## PROBLEM DETAILS:
In the material below, find every line containing "computer" and copy that line.
--*--
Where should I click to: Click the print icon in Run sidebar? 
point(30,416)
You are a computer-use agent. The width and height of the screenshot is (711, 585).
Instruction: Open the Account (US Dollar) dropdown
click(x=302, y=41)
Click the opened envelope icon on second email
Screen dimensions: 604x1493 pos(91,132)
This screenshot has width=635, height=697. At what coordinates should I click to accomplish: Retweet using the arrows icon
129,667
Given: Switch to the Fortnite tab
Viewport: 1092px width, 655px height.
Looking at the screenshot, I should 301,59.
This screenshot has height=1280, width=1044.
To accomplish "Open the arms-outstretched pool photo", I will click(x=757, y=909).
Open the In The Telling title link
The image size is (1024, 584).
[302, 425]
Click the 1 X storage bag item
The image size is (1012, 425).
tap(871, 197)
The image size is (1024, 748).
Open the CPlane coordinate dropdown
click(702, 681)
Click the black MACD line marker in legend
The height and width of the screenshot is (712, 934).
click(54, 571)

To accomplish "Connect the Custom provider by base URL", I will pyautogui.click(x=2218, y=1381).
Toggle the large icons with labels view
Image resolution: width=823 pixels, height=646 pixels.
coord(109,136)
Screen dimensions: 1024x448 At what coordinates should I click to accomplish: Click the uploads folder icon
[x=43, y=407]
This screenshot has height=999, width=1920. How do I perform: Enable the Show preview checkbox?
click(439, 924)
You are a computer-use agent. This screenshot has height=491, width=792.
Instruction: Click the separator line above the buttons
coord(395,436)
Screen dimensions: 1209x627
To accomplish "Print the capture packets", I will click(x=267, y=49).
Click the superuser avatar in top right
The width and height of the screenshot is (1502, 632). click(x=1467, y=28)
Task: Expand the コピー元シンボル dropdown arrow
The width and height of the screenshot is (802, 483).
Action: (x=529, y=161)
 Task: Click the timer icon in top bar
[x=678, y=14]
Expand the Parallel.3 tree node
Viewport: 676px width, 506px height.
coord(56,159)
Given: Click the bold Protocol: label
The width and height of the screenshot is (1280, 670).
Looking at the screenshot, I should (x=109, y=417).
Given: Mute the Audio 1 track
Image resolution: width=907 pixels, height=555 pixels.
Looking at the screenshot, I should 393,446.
--*--
## RESULT OF THIS TASK:
You are a computer-use agent. The width and height of the screenshot is (711, 585).
You are a computer-use agent. This screenshot has height=491, width=792.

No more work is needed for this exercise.